### Document extract:

=====

On the fourth day the mist finally lifted, and gave way to a squally succession of huge black clouds and brief bright intervals, moving rapidly across the land from the west. There were frequent showers of rain mixed with icy hail, and in one such outburst Algy decided to take cover under a large fir tree. Perching comfortably on a convenient log, he looked out at the weather passing by. The forecasters were saying that another big Atlantic storm would blast the West Highlands in the middle of the week, and then it would get much colder.

As Algy sheltered under the tree, he thought of Robert Burns’ famous poem about the winter, and of all his friends in Europe and beyond who were experiencing unusually harsh winter weather at the moment.

Algy hopes that you will all be able to find shelter and keep warm in these severe conditions – and will take care of his little feathered friends too! He sends you all lots of extra fluffy hugs, just in case! xoxo

When biting Boreas, fell and doure,
Sharp shivers thro’ the leafless bow’r;
When Phoebus gies a short-liv’d glow’r,
        Far south the lift,
Dim-dark’ning thro’ the flaky show’r,
        Or whirling drift:

Ae night the storm the steeples rocked,
Poor Labour sweet in sleep was locked,
While burns, wi’ snawy wreeths upchoked,
        Wild-eddying swirl,
Or thro’ the mining outlet bocked,
        Down headlong hurl.

List’ning, the doors an’ winnocks rattle,
I thought me on the ourie cattle,
Or silly sheep, wha bide this brattle
        O’ winter war,
And thro’ the drift, deep-lairing, sprattle,
        Beneath a scar.

Ilk happing bird, wee, helpless thing!
That, in the merry months o’ spring,
Delighted me to hear thee sing,
        What comes o’ thee?
Whare wilt thou cow’r thy chittering wing
        An’ close thy e’e?

[Algy is quoting some of the verses of the poem A Winter Night by the 18th century Scottish poet Robert Burns… who wrote in the Scots language 🙂 ]


On 25th January, Scots traditionally hold a supper to celebrate the life and works of the national bard, Robert Burns. Today, Algy was thinking particularly of his friends in northern America who are suffering from an exceptionally severe winter, so he decided to recite one of his favourite and most appropriate Burns poems: Up in the Morning Early.

Algy wishes you all a happy Burns Night, and hopes that you will very soon see the spring, and feel like getting up in the morning early again 🙂

          Cauld blaws the wind frae east to west,
          The drift is driving sairly;
          Sae loud and shill’s I hear the blast,
          I’m sure it’s winters fairly.

          Up in the morning’s no for me,
          Up in the morning early;
          When a’ the hills are cover’d wi’ snaw,
          I’m sure it’s winter fairly.

          The birds sit chittering on the the thorn,
          A’ day they fare but sparely;
          And lang’s the night frae e’en to morn,
          I’m sure it’s winter fairly.

          Up in the morning’s no for me,
          Up in the morning early;
          When a’ the hills are cover’d wi snaw,
          I’m sure it’s winter fairly.

For anyone unfamiliar with the sound of the Scots language, Algy recommends these readings of the poems.

=====

### Recorded information:
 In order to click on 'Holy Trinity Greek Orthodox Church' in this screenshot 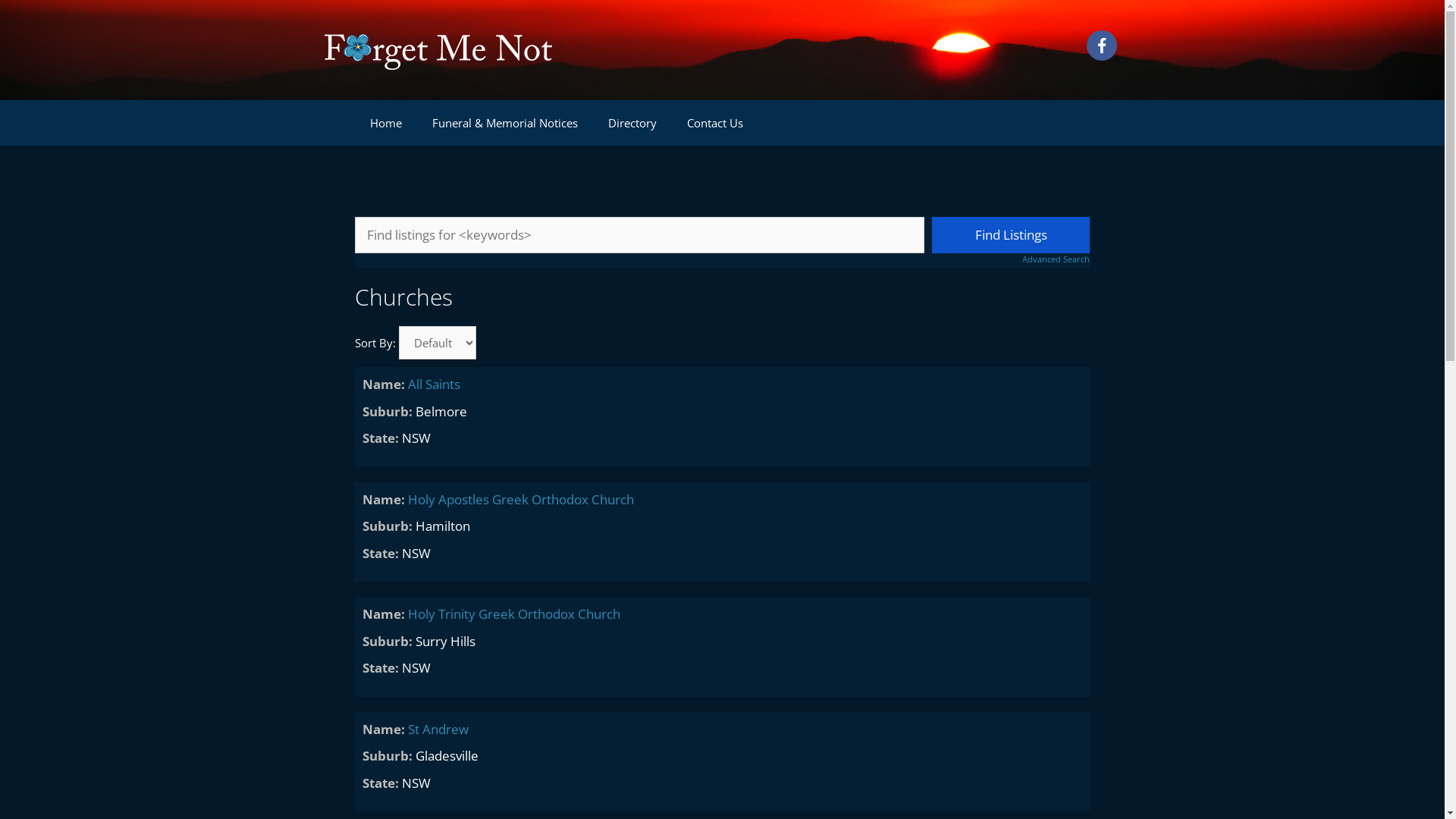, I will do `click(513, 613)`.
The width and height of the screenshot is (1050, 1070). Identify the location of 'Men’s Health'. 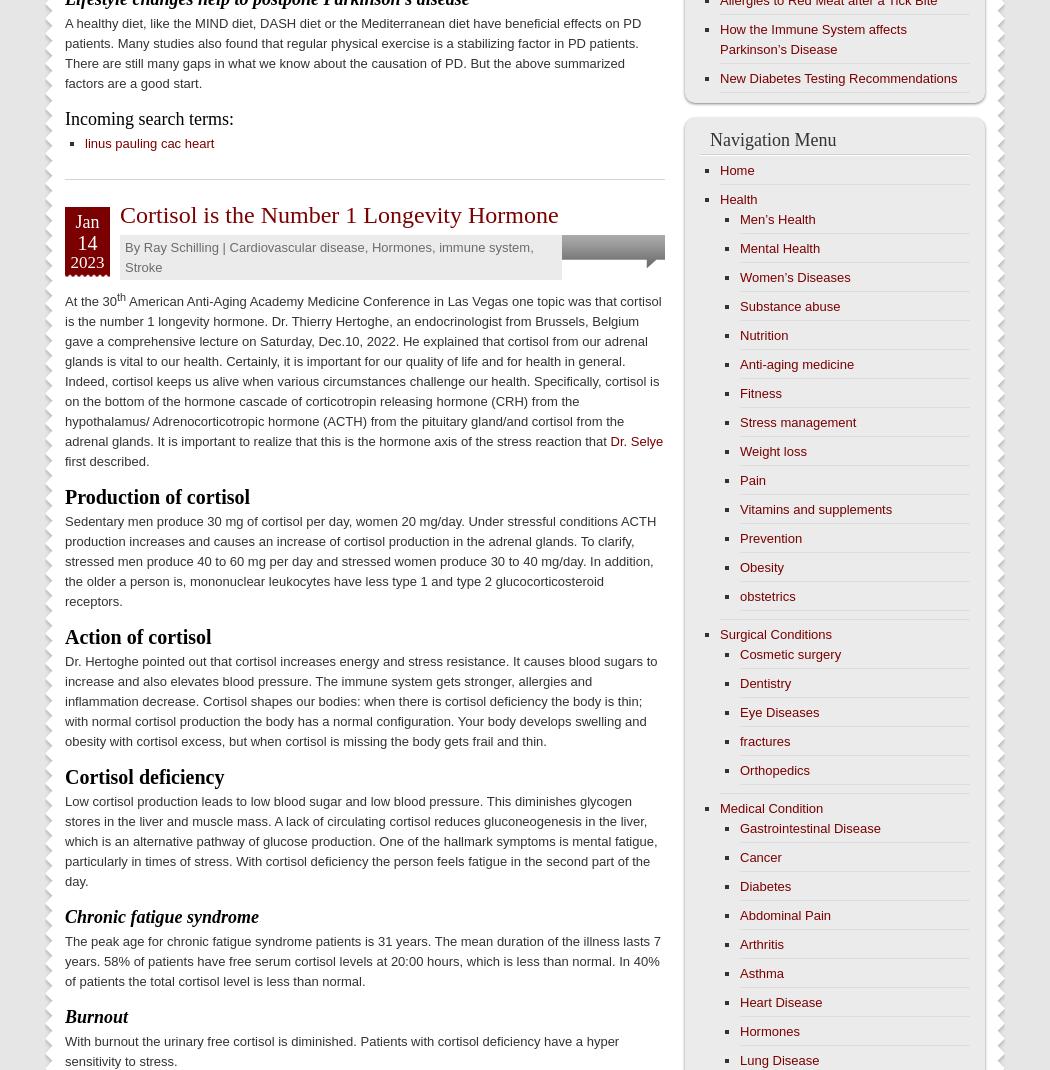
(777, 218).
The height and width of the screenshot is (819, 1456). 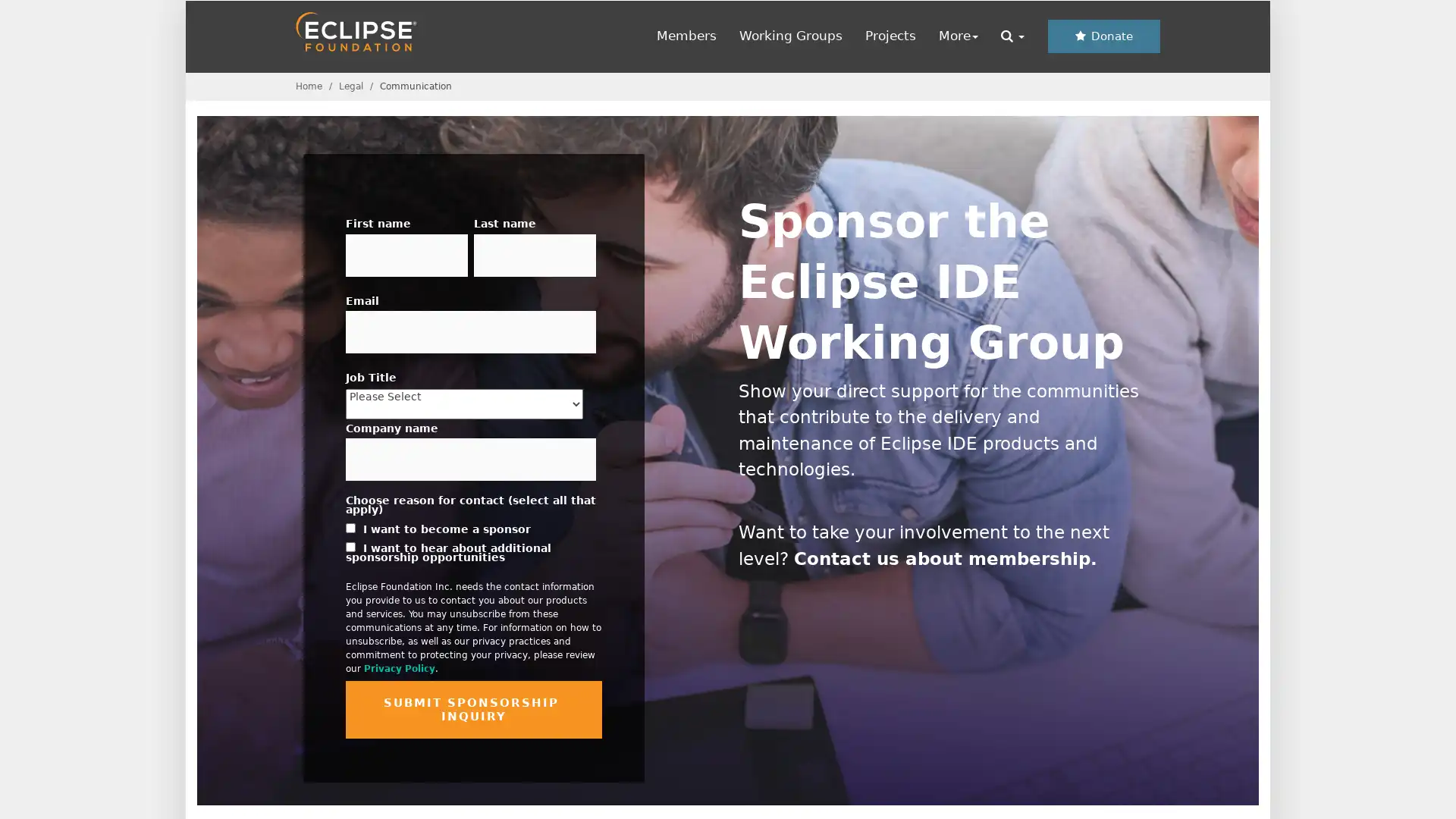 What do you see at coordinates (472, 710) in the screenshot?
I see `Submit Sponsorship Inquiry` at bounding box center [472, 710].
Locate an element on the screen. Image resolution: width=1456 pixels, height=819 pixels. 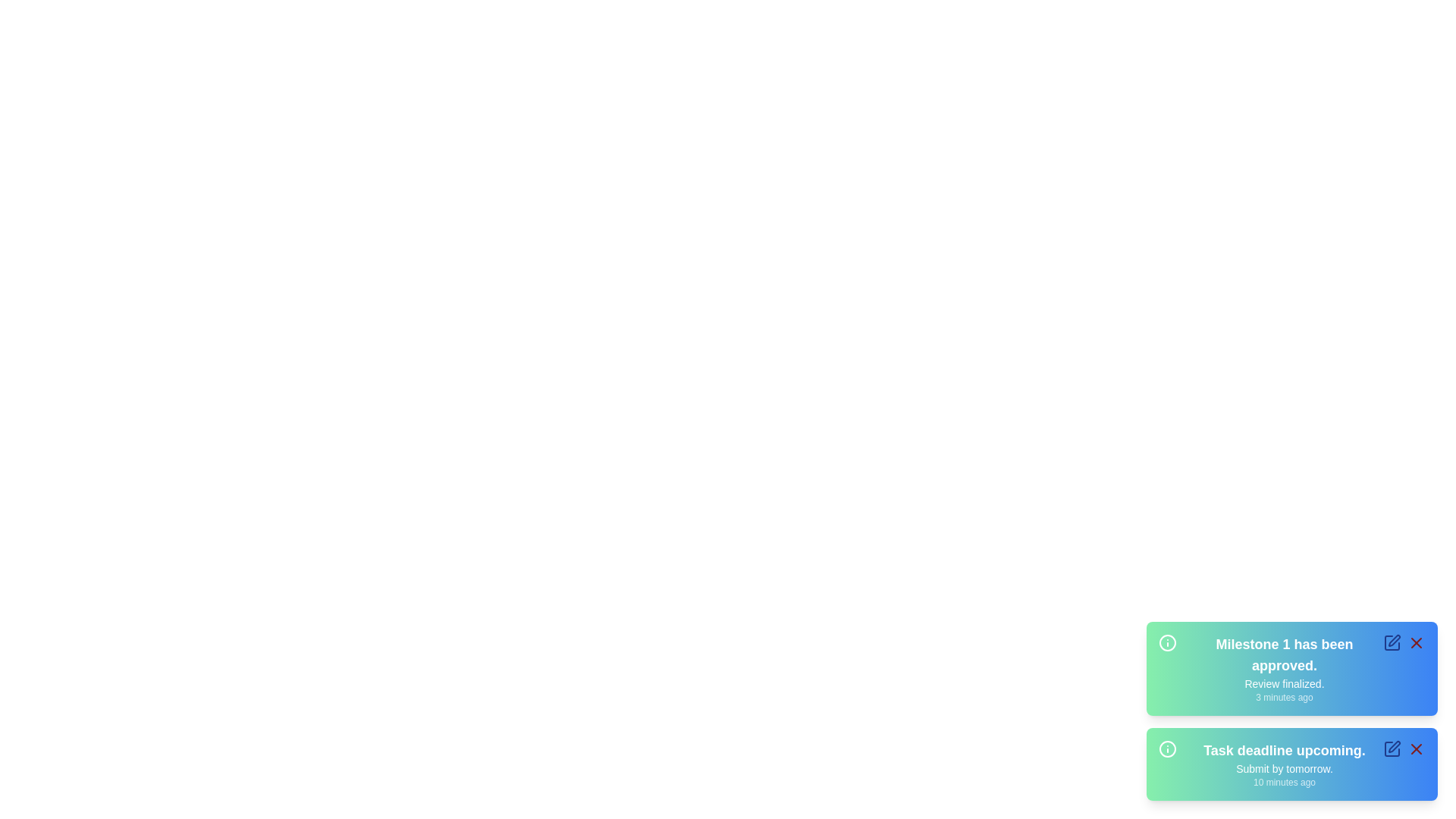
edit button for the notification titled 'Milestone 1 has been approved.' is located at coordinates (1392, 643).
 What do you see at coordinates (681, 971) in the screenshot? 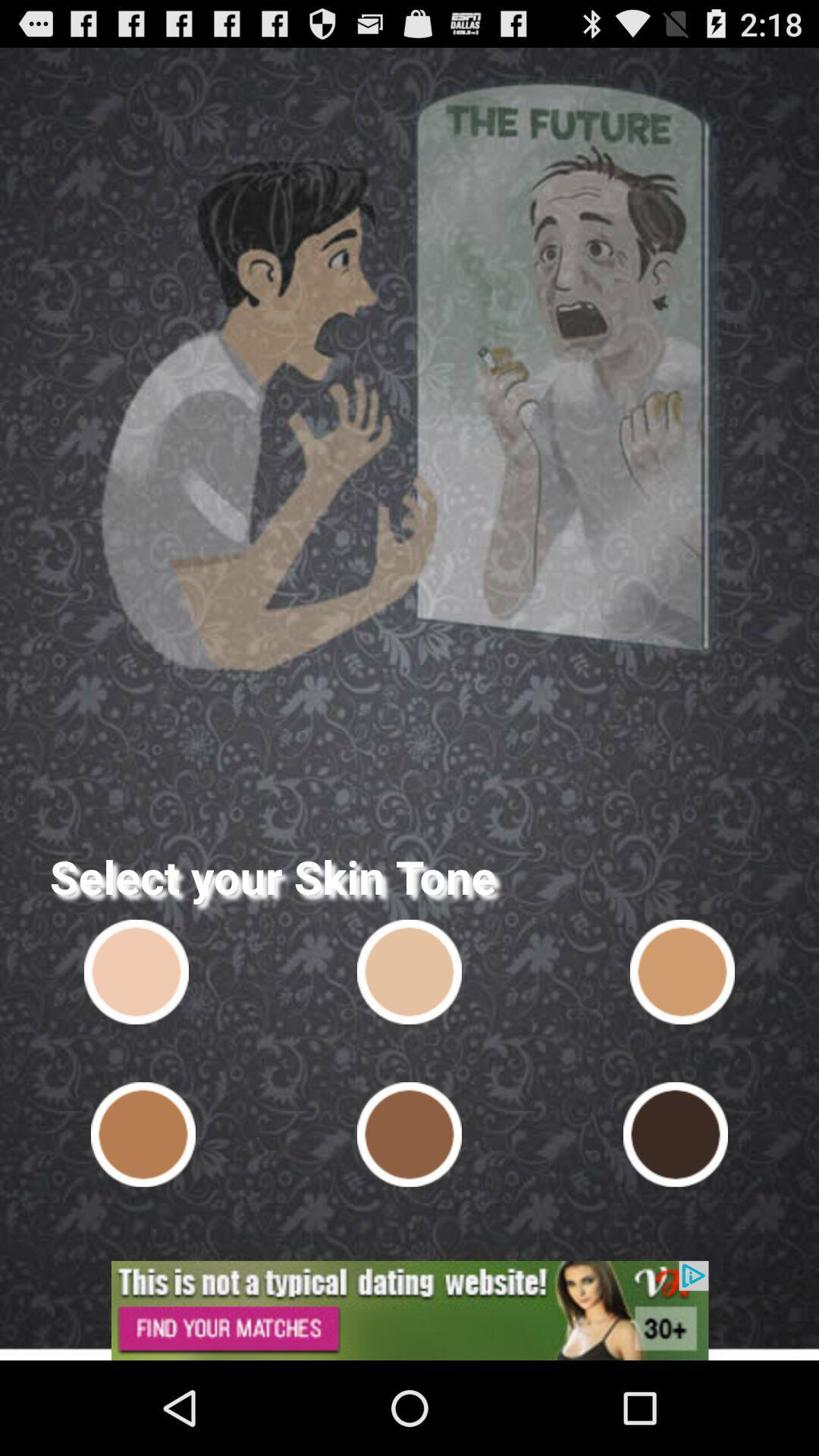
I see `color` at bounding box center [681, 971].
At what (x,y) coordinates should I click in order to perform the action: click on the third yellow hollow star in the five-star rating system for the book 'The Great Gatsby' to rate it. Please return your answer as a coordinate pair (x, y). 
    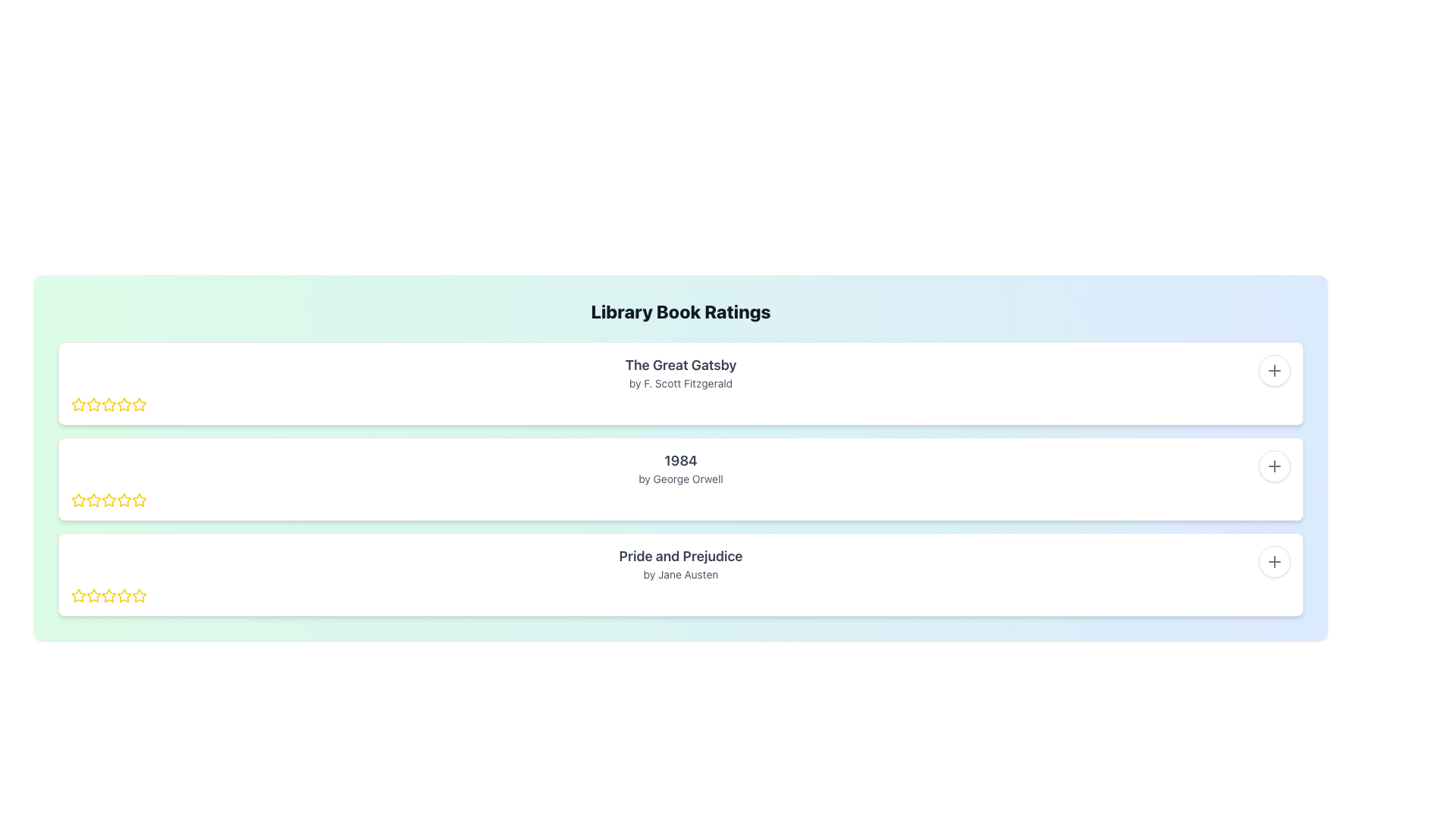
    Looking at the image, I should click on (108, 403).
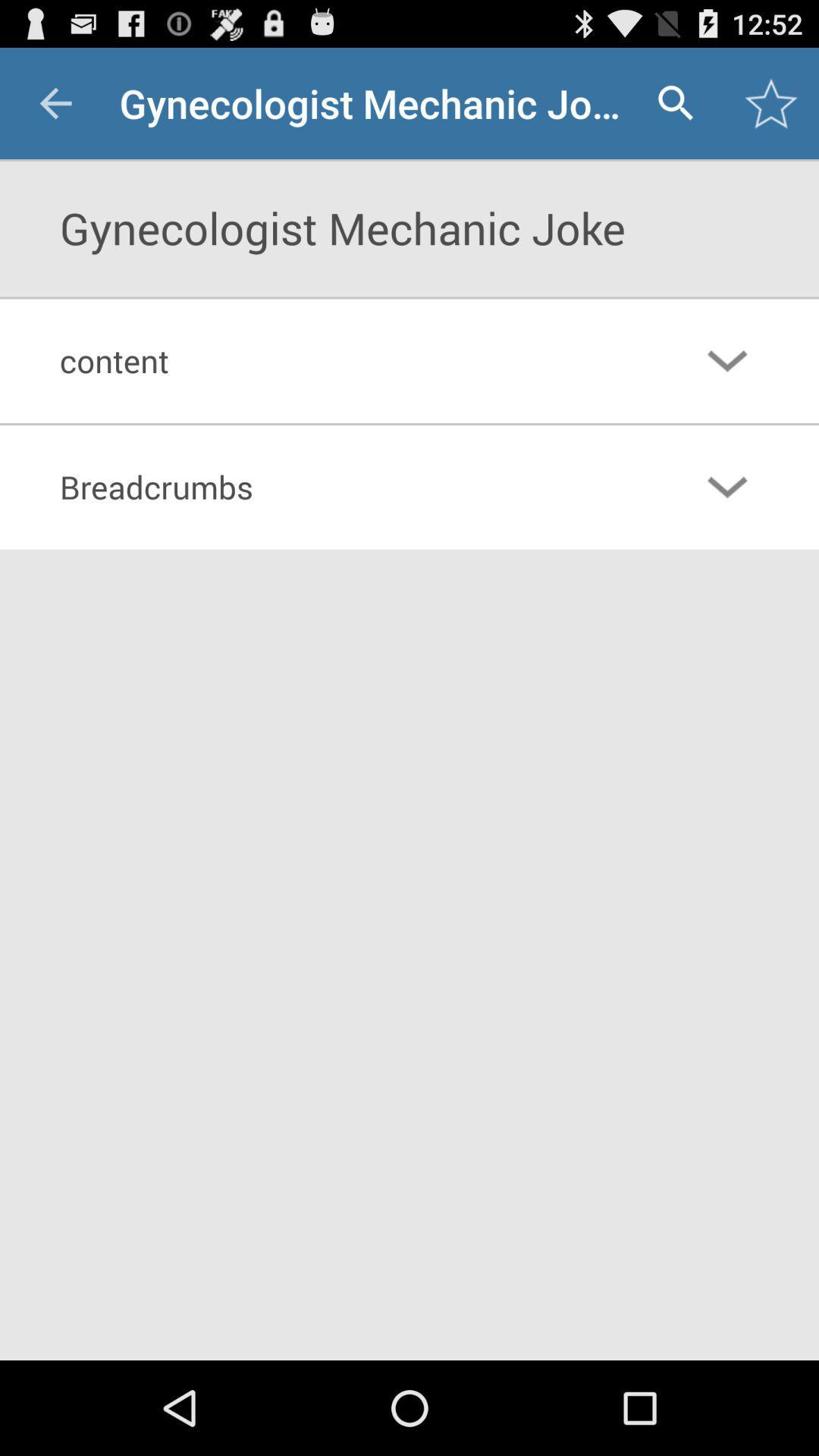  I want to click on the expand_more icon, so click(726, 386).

=====

### Exercise set:
- 1) From the Robert Burns winter post, reproduce word for word the passage that opens with the words containing "List’ning, the doors" and closes with "Beneath a scar.".
- 2) Write the next part of the Robert Burns winter post, beginning after its final sentence.

### Your responses:
- 1)
List’ning, the doors an’ winnocks rattle,
I thought me on the ourie cattle,
Or silly sheep, wha bide this brattle
        O’ winter war,
And thro’ the drift, deep-lairing, sprattle,
        Beneath a scar.

- 2)
[Robert Burns wrote in the language of Lowland Scotland, Scots or Lallan, which is an ancient form of the English language, but is not related to Gaelic.]

Cold Blows The Wind


The north wind was vicious and the sunlight was feeble and cold. Algy didn’t feel like getting up in the morning, but the days were much too short now to be wasted. So he fluffed up his feathers and flew down to the sea with a book of poetry under his wing. Tucked into a sheltered corner among the rocks, Algy read happily in the cool light reflecting off the water all around him, listening to the sounds of the Sea of the Hebrides (audio post below) as the wind drove the waves spitting and surging onto the beach beside him.

         Cauld blows the wind frae north to south,
         And drift is driving sairly ;
         The sheep are couring in the heugh,
         Oh sirs! it’s winter fairly.
         Now up in the morning’s no’ for me,
         Up in the morning early ;
         I’d rather gae supperless to my bed,
         Than rise in the morning early.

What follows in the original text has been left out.